By Lenny Salzberg, M.D.
If you type ‘Bayer Aspirin’ into Google or Bing, in less than a second, the URL www.bayeraspirin.com/heartattack will pop up which declares “Learn About the Only OTC Pain Reliever That Can Also Help Save Your Life. Chewable. Heart Attack Prevention…”
If you are over 50, your doctor has probably mentioned that a single 81 mg aspirin taken daily can help prevent a stroke (if you’re a woman) or a heart attack (if you are a man). Your doctor might even have mentioned that at stores you can buy a 500-count bottle for about $2.59, or about half a penny per pill! If you insist on buying brand name, then “safety” coated Bayer® aspirin will cost you about 3.25 cents per pill, and Bayer® chewable orange flavored aspirin will cost 5.3 cents per pill at BJ’s Wholesale Club. Imagine spending less than six cents a day to get brand-name prevention of a stroke or heart attack! Too good to be true, right?
Right! It is too good to be true. No, your doctor isn’t on the payroll of “Big Aspirin.” In this case, unlike in other cases, wherein pharmaceutical companies have swayed physicians’ opinions through promotions, clipboards, pens, dinners, and other insidious persuasive techniques (can you say “Oxycontin”?), doctors have just been wrong. Science does not progress linearly and we make recommendations based on studies, and sometimes newer studies disprove what we all believed to be true based on older studies.

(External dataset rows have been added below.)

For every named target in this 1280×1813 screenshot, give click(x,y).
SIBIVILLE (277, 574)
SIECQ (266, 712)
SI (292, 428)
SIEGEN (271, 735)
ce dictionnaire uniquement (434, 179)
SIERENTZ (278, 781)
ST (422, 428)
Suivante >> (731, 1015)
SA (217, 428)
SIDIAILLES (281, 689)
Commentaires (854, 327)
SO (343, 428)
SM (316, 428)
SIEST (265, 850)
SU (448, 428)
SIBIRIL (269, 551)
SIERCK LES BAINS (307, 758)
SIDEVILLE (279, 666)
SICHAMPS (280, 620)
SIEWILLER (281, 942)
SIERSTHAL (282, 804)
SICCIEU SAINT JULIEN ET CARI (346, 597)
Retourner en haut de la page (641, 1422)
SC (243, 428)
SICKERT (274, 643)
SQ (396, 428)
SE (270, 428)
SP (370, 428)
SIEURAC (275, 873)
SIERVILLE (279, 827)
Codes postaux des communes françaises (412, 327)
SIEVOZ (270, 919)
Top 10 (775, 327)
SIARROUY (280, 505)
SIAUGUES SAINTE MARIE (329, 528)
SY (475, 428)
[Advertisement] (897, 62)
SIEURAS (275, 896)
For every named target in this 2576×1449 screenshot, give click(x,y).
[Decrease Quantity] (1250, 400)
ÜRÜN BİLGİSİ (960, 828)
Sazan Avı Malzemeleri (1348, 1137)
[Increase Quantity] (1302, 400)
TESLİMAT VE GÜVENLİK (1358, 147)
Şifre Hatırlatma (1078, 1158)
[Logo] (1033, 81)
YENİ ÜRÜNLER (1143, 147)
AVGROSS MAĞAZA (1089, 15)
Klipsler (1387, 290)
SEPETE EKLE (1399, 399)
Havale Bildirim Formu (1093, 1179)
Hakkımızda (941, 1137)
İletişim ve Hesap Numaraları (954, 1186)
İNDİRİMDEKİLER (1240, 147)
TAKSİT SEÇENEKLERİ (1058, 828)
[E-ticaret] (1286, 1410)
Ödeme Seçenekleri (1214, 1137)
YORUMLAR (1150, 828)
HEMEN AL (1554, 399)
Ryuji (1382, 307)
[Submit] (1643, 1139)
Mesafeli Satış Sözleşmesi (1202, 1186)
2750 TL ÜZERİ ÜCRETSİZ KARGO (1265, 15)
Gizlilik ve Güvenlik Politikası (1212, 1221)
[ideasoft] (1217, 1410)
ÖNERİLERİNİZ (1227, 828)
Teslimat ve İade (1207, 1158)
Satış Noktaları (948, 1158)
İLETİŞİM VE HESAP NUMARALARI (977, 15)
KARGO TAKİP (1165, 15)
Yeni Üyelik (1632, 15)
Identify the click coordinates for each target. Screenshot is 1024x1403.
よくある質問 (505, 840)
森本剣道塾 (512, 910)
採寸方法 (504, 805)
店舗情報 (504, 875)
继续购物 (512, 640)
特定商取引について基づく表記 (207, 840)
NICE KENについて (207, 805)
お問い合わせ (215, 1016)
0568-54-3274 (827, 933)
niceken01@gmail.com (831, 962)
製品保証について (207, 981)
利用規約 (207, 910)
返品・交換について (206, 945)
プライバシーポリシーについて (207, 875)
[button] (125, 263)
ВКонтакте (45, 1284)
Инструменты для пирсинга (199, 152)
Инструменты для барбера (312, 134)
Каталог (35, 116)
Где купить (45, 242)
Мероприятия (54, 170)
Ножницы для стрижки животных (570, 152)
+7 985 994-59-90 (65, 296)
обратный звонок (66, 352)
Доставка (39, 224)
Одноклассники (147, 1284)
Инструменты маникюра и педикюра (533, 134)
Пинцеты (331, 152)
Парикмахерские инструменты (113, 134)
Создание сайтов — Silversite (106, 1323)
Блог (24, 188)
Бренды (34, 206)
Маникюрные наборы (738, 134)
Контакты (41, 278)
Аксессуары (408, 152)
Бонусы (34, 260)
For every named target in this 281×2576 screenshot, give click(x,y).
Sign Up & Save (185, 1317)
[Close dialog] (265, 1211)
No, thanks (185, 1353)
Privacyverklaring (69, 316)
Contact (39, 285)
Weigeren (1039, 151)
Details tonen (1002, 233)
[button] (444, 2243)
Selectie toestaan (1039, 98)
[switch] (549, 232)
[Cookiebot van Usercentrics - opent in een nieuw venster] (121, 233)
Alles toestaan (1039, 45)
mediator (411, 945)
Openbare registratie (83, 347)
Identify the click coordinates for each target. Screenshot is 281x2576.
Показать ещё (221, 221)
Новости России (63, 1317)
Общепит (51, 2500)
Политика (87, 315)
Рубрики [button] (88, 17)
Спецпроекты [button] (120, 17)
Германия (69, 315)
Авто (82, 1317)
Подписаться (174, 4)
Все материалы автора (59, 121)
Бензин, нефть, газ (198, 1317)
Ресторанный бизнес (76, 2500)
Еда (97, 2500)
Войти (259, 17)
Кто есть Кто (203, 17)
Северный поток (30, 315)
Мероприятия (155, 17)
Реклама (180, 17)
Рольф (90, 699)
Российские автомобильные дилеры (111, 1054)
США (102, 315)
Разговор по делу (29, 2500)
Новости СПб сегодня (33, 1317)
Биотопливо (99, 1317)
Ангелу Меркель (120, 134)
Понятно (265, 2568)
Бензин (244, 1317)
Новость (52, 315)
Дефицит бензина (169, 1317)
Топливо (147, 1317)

In the fall of 1982, the landmark Physicians’ Health Study was begun to test the benefits and risks of aspirin in the primary prevention of cardiovascular disease. The original randomized trial ended in 1995. It found that low-dose aspirin decreased the risk of a first myocardial infarction by 44%. Wow! We should all take aspirin!
Later studies made us hedge on this recommendation. The United States Preventive Services Task Force (USPSTF) recommended in 2007 (and again in 2009) that patients take aspirin for primary prevention of cardiovascular disease (CVD) if the benefits outweigh the risks of gastrointestinal (GI) bleeding. In 2016, the USPSTF revised the recommendations to apply only to patients between 50 and 59 years old, with the prerequisites that patients have a 10% or greater 10 year CVD risk, have at least a 10 year life expectancy, are willing to take aspirin daily for 10 years, and are not at increased risk for bleeding. For adults 60 to 69, they said it was a values-based decision for individuals. They stated that there was insufficient evidence to assess the risk-benefit balance in adults younger than 50 or adults older than 69.
Which brings us to today. In 2018, three large trials were published to address the issue of using aspirin for primary prevention of cardiovascular events (ARRIVE in September, ASPREE in October, and ASCEND, also in October). All three studies, performed on slightly different populations, came to the same conclusion: aspirin is NOT safe and effective for primary prevention of cardiovascular disease. In the first two studies mentioned, aspirin was no better than placebo for preventing heart attacks, and even caused significant amounts of major bleeding events. In ASPREE, aspirin had a 14% higher rate of all-cause mortality, compared to placebo! In the third study, ASCEND, there was a 12% relative reduction in cardiovascular endpoints, but a 29% greater rate of major bleeding.
What does this all mean to me, as a physician, and to me as an adult between the ages of 50 and 59? I need to change my recommendations to my patients (DO NOT start taking aspirin to prevent heart attacks!). I also need to stop taking an 81 mg aspirin every night. It is not doing me any good, and might even be doing me some harm!